#### EXERCISE BRIEF:
Provide the number of lines in the material below that include the word "agent", without any accompanying text.

»»

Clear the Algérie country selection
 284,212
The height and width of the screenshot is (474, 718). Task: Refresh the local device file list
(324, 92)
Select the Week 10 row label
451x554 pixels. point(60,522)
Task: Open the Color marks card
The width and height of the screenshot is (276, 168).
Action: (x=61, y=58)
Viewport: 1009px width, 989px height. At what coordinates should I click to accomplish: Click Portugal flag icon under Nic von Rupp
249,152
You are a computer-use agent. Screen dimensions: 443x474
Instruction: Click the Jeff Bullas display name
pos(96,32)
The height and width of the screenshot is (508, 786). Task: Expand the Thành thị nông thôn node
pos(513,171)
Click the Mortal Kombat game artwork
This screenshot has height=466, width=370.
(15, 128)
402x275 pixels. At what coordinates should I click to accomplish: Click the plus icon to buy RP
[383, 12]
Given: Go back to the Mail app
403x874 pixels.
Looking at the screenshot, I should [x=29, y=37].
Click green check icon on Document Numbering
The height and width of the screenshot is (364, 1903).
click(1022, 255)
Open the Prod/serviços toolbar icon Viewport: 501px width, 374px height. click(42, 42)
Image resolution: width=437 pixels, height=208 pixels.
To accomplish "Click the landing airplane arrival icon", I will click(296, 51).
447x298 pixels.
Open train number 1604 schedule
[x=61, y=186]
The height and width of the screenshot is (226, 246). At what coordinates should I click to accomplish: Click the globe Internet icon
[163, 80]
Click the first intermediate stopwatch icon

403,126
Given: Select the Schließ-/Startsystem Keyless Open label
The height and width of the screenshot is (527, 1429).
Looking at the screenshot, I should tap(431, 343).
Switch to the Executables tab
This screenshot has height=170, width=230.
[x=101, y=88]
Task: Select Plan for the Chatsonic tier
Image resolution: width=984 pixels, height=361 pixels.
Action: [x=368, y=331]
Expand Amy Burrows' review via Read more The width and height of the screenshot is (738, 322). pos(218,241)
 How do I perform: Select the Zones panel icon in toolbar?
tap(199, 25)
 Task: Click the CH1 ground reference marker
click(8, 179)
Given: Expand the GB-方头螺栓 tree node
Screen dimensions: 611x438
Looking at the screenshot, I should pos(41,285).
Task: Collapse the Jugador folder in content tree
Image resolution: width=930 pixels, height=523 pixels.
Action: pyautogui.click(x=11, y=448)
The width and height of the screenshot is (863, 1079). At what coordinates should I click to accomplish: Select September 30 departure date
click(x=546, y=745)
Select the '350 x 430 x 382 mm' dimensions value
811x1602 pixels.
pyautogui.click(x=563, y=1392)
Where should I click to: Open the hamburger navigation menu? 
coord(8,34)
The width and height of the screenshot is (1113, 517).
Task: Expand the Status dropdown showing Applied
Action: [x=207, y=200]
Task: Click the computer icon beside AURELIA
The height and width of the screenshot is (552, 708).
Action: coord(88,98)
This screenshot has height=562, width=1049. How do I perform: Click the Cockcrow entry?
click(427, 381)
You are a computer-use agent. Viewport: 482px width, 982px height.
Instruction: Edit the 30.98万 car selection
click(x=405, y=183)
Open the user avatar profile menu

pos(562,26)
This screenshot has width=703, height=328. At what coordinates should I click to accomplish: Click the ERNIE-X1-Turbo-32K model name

««

#### ANSWER AREA:
2